Quote: (04-22-2012 03:07 PM)Bad Hussar Wrote:
Great thread Scotian. I think you've put in more work here than anyone else has in any other single thread.
Just curious how flexible companies are about the rotation for camp jobs in your experience. If you're hired initialy on a 7/7 shift, say, will they ever agree to something like 14/14 or ideally 24/11 (if they pay O/T). To me the 7/7 rotation is no good unless you live in Edmonton or Calgary. Otherwise the constant travelling from Calgary to wherever will cost too much and not give you enough time there to even make it worth your while.
I'm talking about direct hires with companies like Suncor or Canadian Natural, not contractors, if that makes any difference.
Lastly, out of curiosity. Do the charter flights from the remote camps to Calgary acctually terminate at YCC's main terminal, or another airfield/part of the airport?
Cheers.
There's lots of different rotations available and it really depends on the site, once you're experienced and have qualifications, you can pretty much negotiate your shift. I'm currently on a 24 and 4 schedule, they're brutal but that means I can take off half the year. I've worked them all, month on month off was pretty good but a month is a long time to work.
As far as getting to Fort Mac from Edmonton or Calgary to work, the companies pay for everything and the flight is only 45 minutes. For example, when I worked at CNRL on a 2 weeks on & 1 off rotation, I'd get to the Edmonton international airport at 7:30 (the flight centre is behind the main airport at a small terminal, same deal in Calgary), be on the plane by 8:00 and on site by 9:00. I'd check into my camp room and be at work by around 10-10:30, and of course all that travel time is paid, even my half hour drive to the airport, same deal with the flight back.
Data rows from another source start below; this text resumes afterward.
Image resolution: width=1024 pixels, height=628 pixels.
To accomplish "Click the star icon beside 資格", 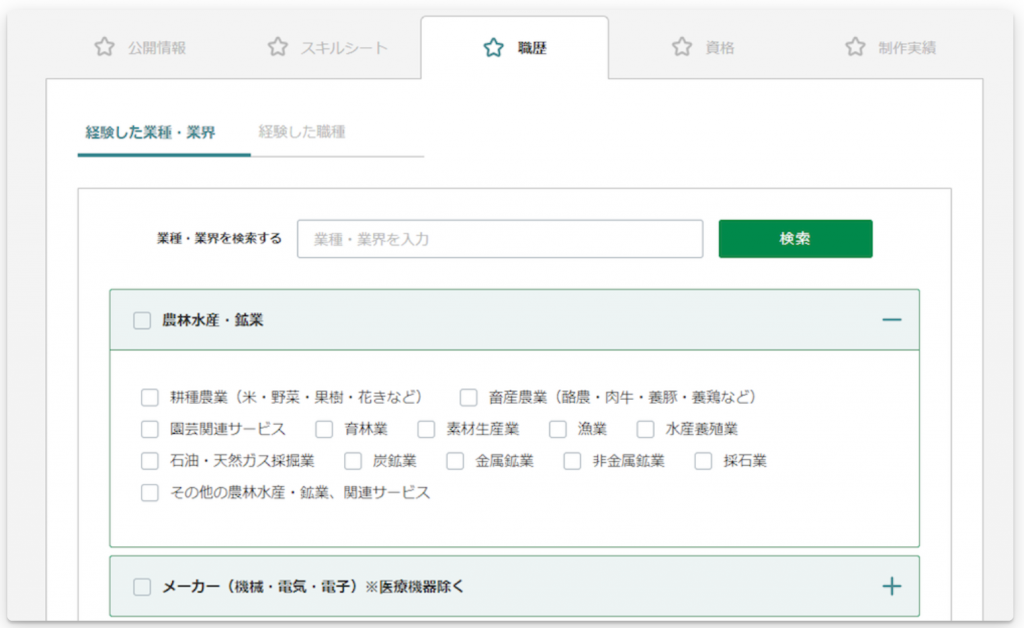I will [682, 47].
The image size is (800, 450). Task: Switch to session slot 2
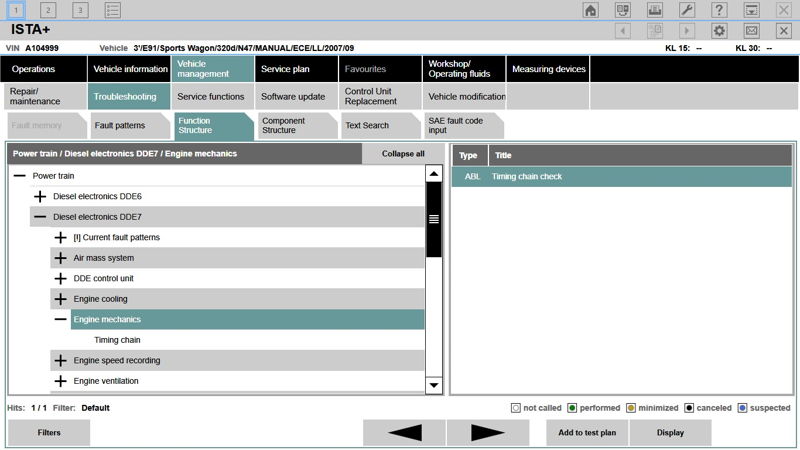tap(49, 10)
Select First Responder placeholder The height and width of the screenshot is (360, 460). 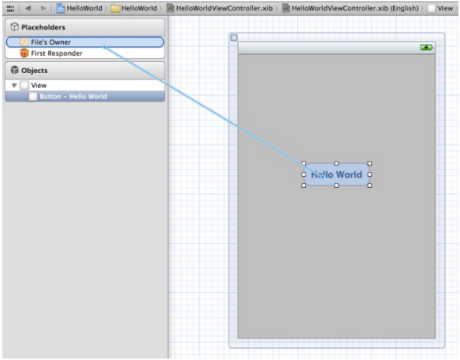85,53
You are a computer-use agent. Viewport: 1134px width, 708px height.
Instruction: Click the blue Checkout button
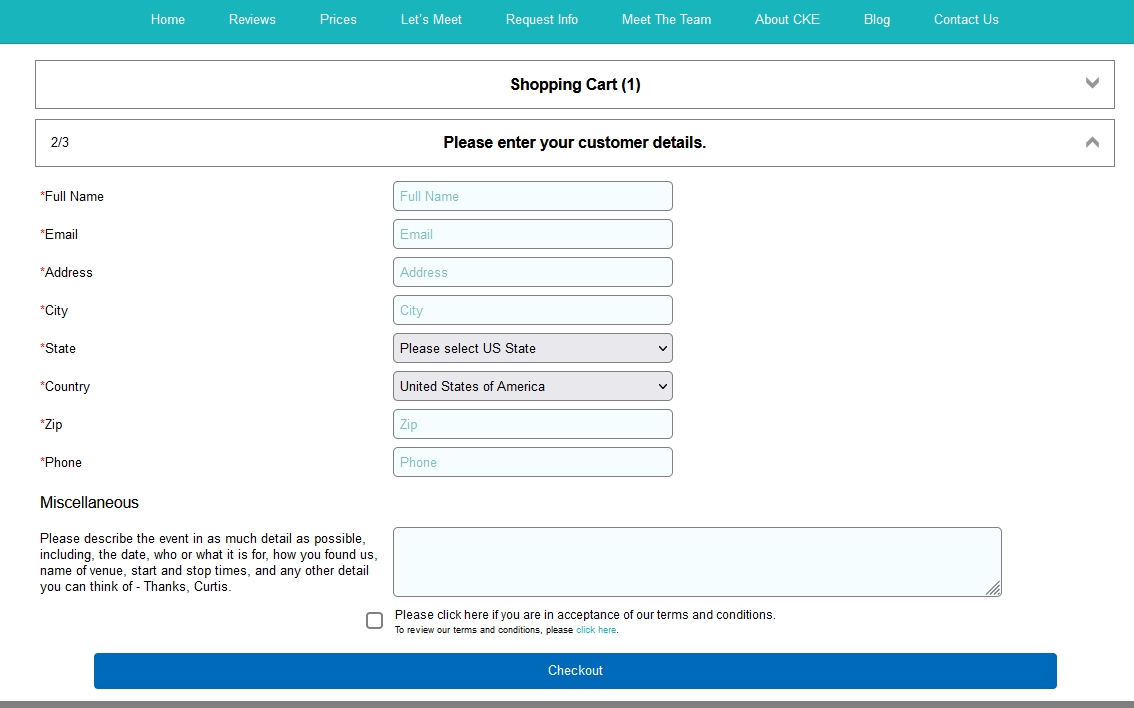[575, 671]
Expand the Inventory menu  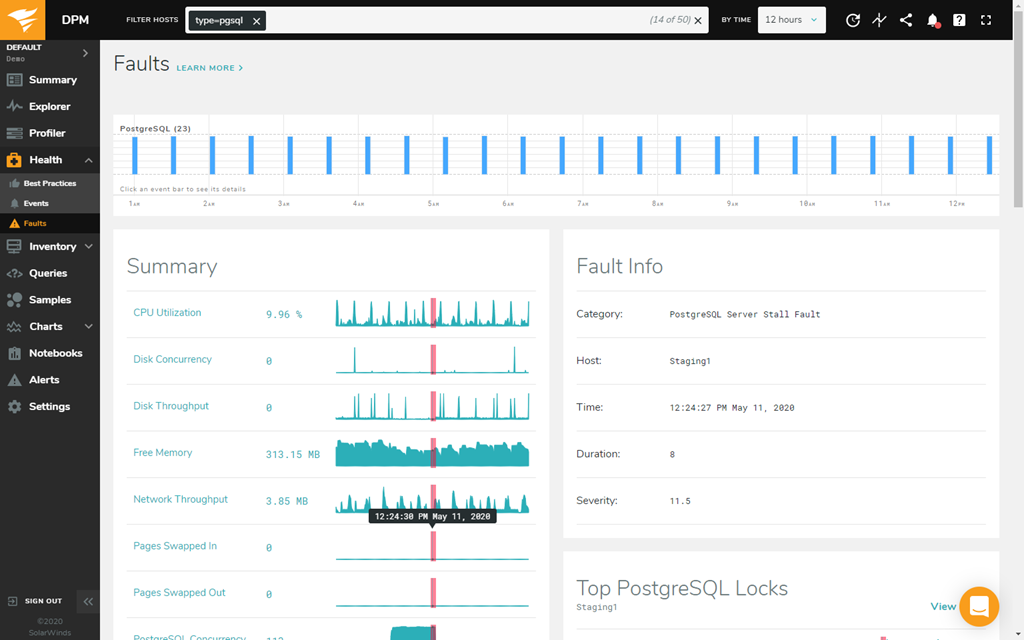coord(88,246)
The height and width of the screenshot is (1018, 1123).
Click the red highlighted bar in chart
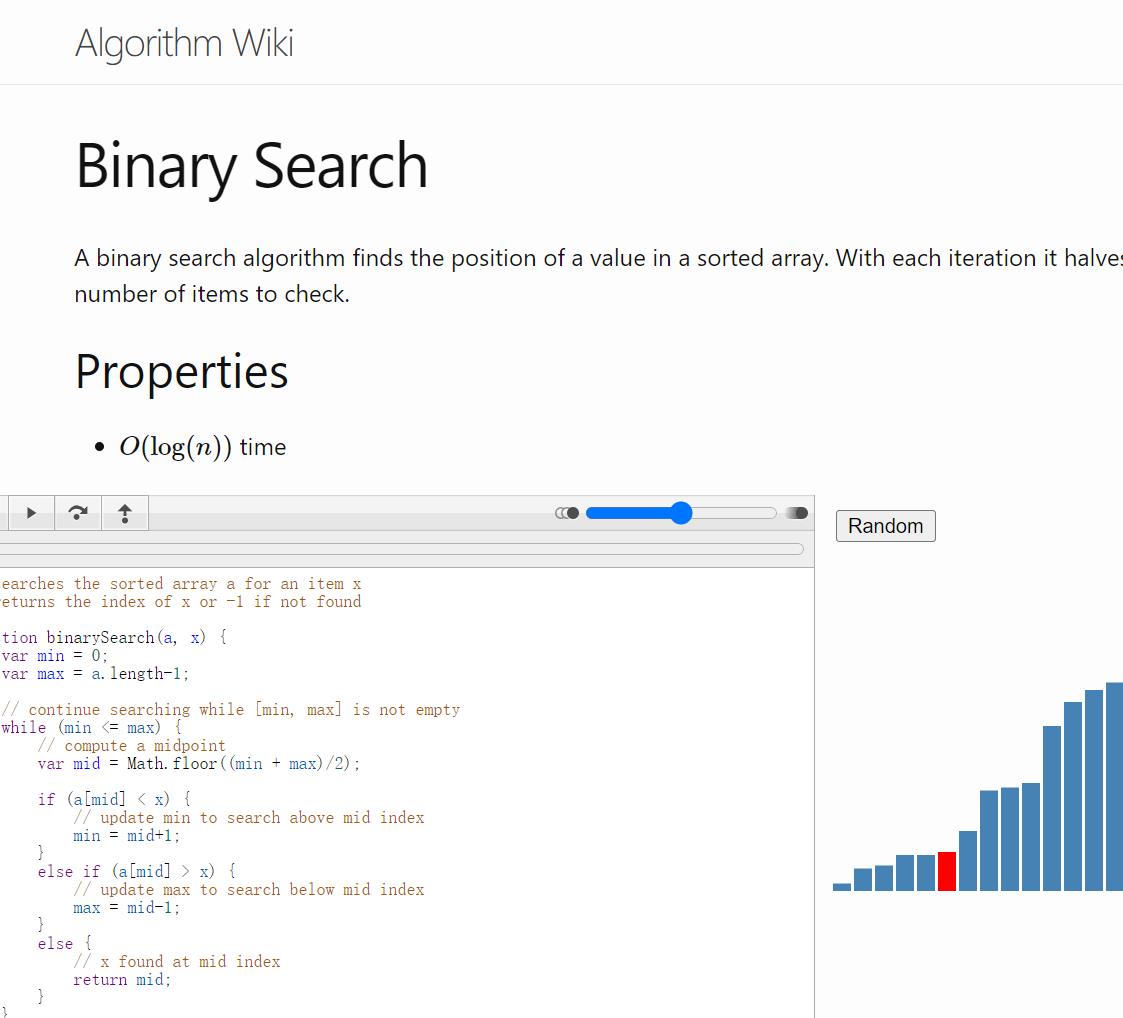pyautogui.click(x=947, y=871)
You're right 7/7 sucks if you're flying somewhere else after that, Vancouver or elsewhere isn't bad because you can fly direct from the Fort Mac airport and its only an hour flight, and since BC is an hour behind, you don't lose time. Flying east is a different story.
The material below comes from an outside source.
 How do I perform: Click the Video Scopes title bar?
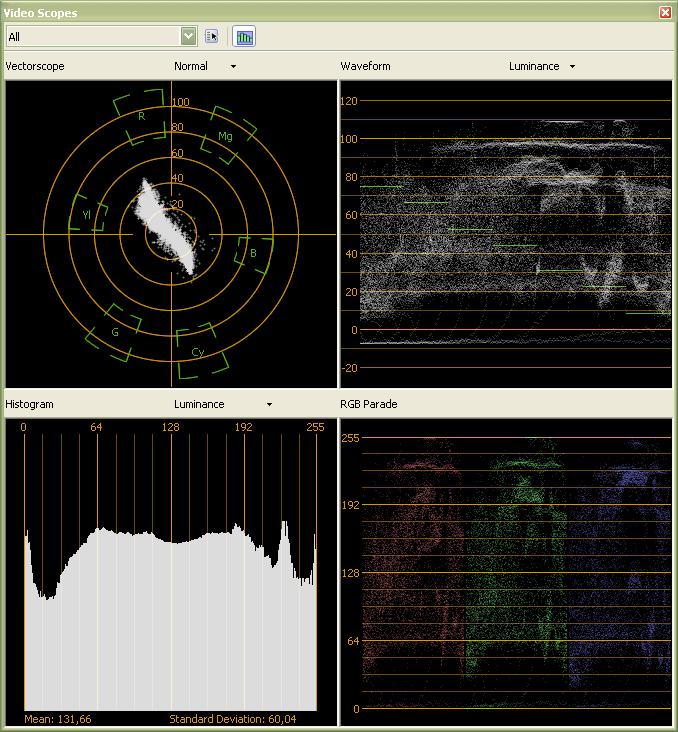pyautogui.click(x=300, y=12)
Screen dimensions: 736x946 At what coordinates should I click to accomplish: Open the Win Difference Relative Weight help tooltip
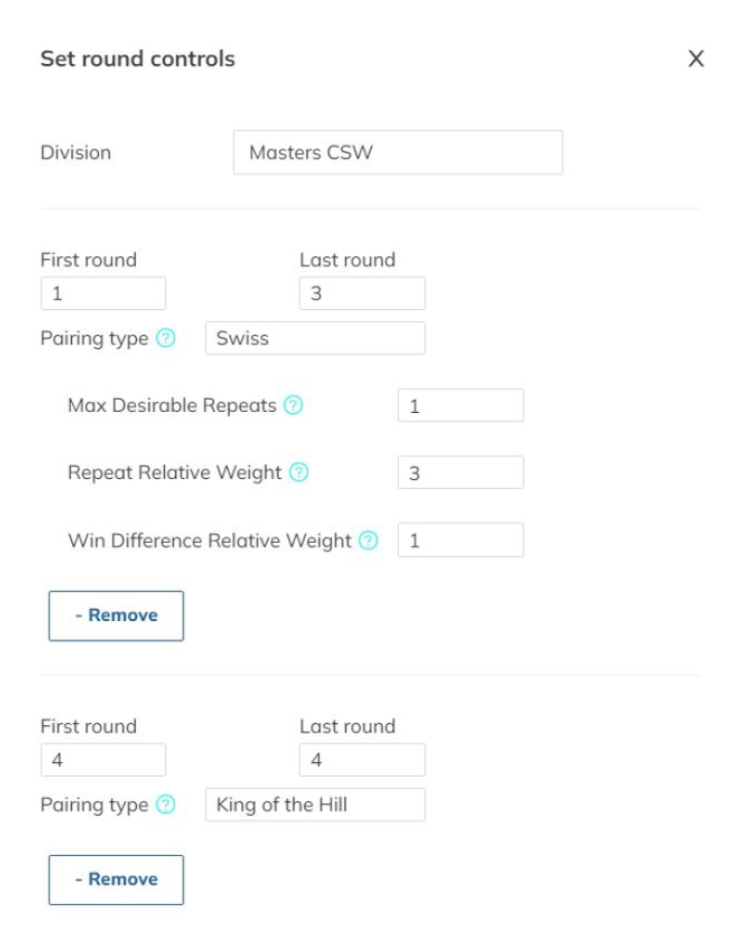(x=369, y=541)
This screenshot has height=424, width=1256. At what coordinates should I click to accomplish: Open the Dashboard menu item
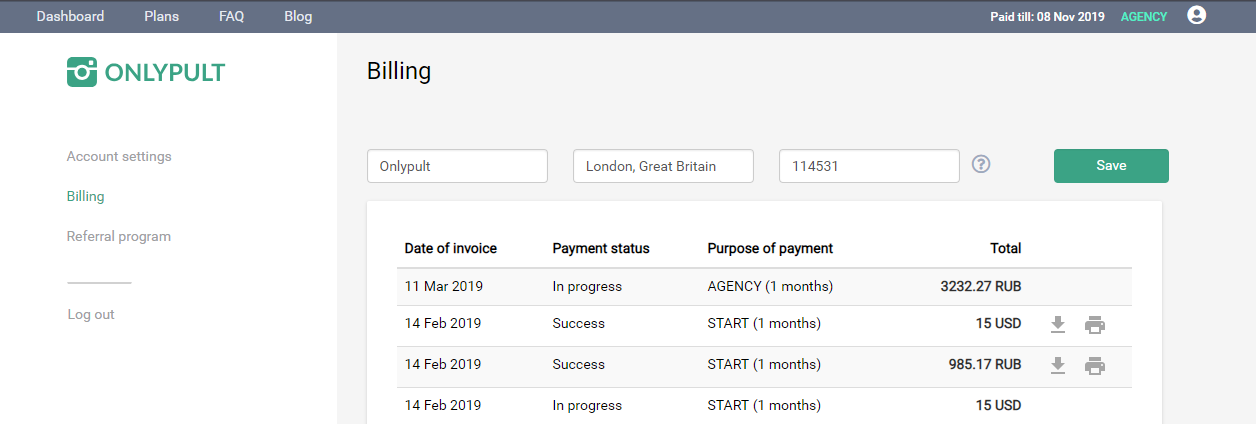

Also, lets say that you live in Vancouver or Toronto or somewhere far away and your company won't pay your flights (most will at least give you a flight allowance, especially for senior guys), you can claim the costs of those flights on you taxes every year and you'll get most (maybe all?) of that money back. Its called the T2200 form and you can find more info here:
http://www.cra-arc.gc.ca/E/pbg/tf/t2200/
And all companies pay OT (some time and a half, others double, like mine), I'm pretty sure its illegal not to after 40 hours. So if you work seven 12 hour shifts, thats 84 hours, so 44 should be OT hours.